## Your goal
Your output should be everything below from the line containing "Where should I" down to the line containing "Instruction: Open the Help menu", both ends included, copied exactly, with pictures left out.

## Listed records
▬▬▬▬▬▬

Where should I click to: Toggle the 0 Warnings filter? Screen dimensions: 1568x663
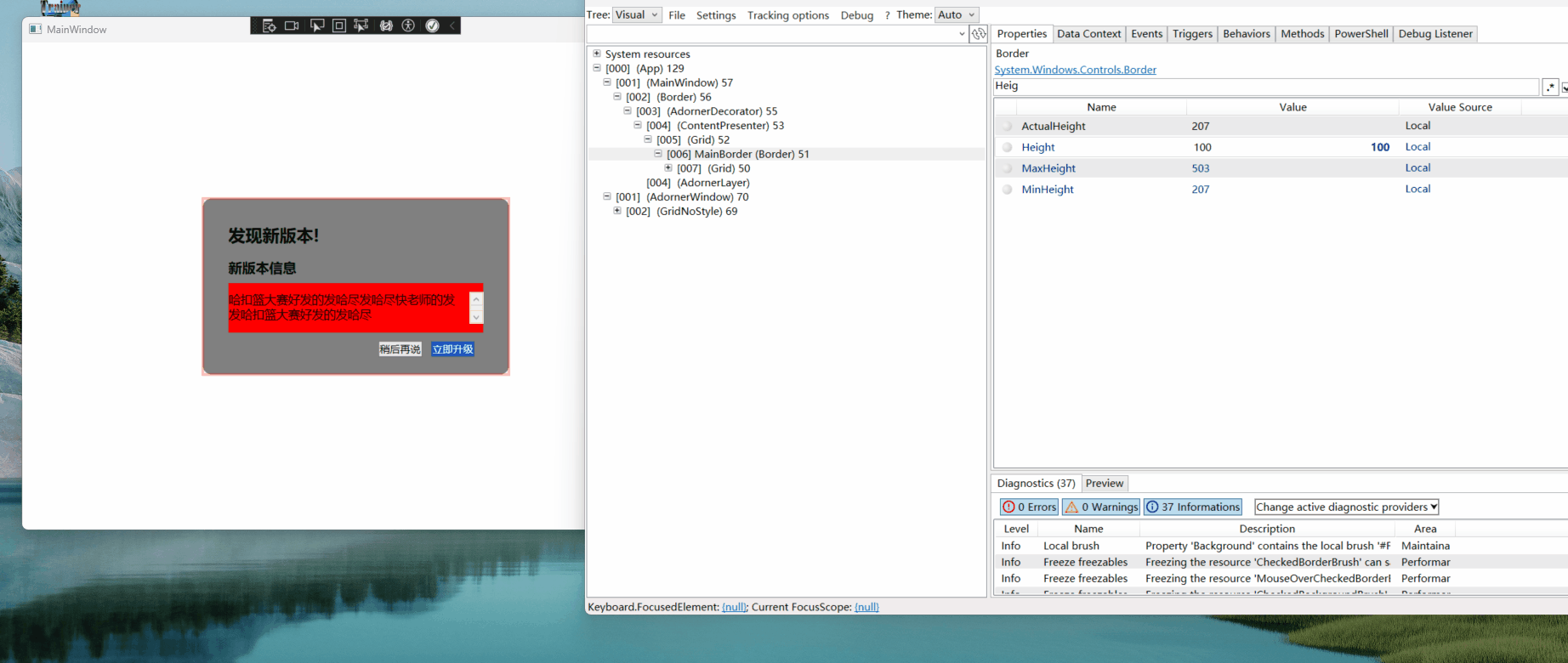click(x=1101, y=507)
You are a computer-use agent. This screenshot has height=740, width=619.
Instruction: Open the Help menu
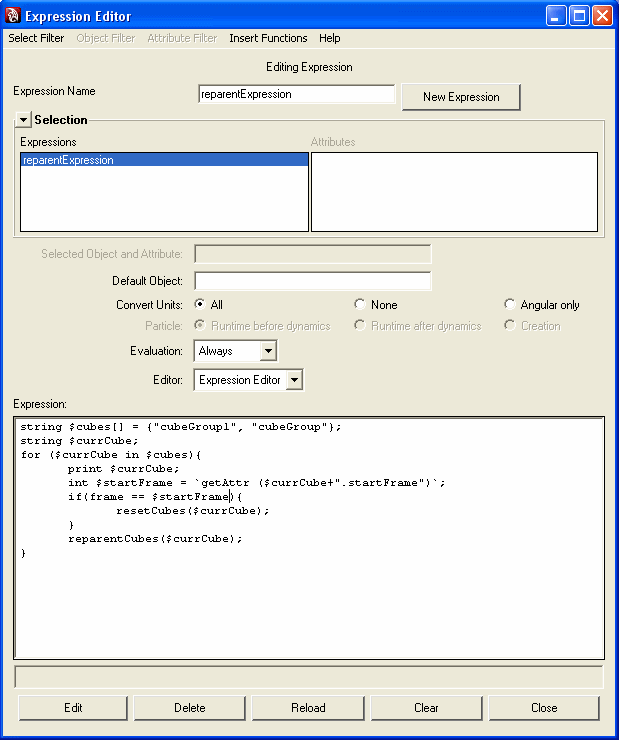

▬▬▬▬▬▬

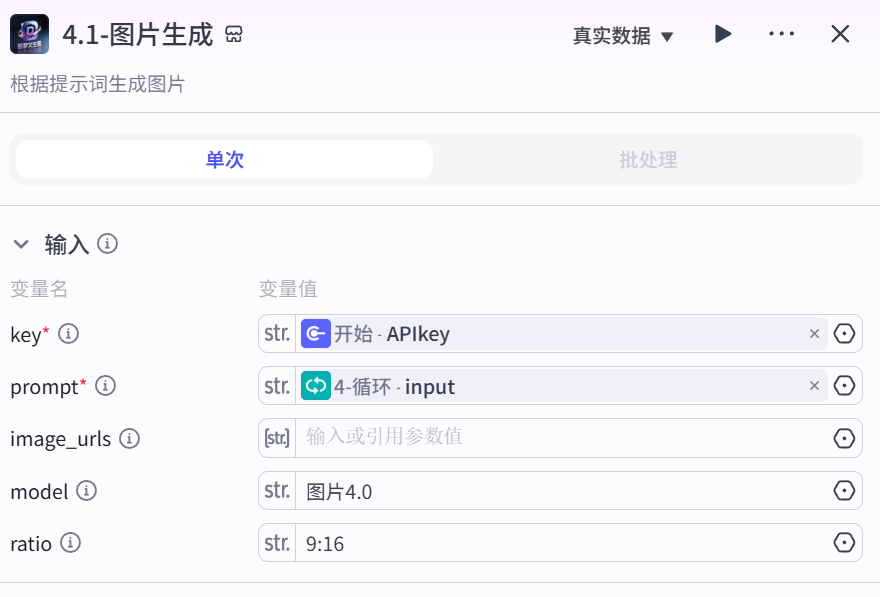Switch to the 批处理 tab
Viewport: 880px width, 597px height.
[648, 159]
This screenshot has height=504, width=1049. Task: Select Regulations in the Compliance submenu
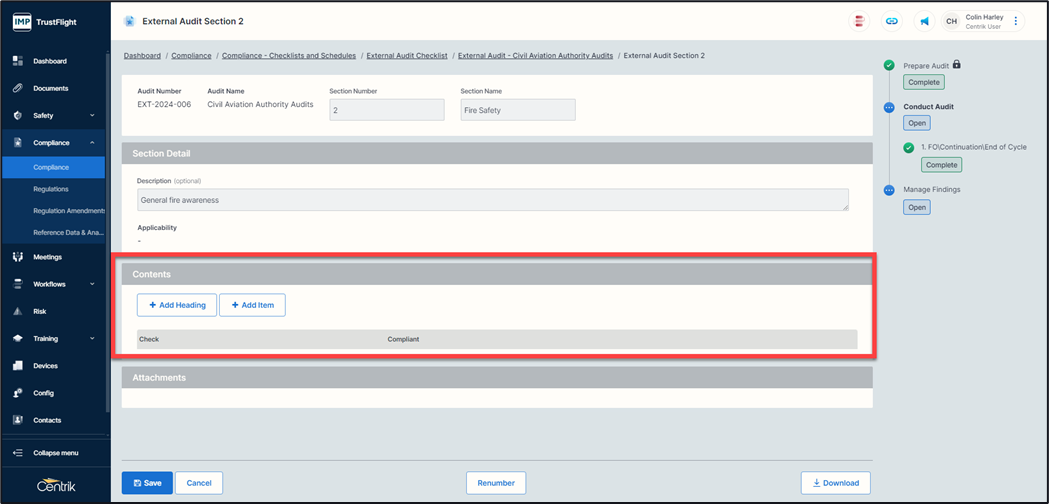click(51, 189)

▬▬▬▬▬▬

## Finished task
Where should I click to: Toggle the 0 Warnings filter? Screen dimensions: 1568x663
click(x=1101, y=507)
You are a computer-use agent. This screenshot has height=740, width=619.
Instruction: Open the Help menu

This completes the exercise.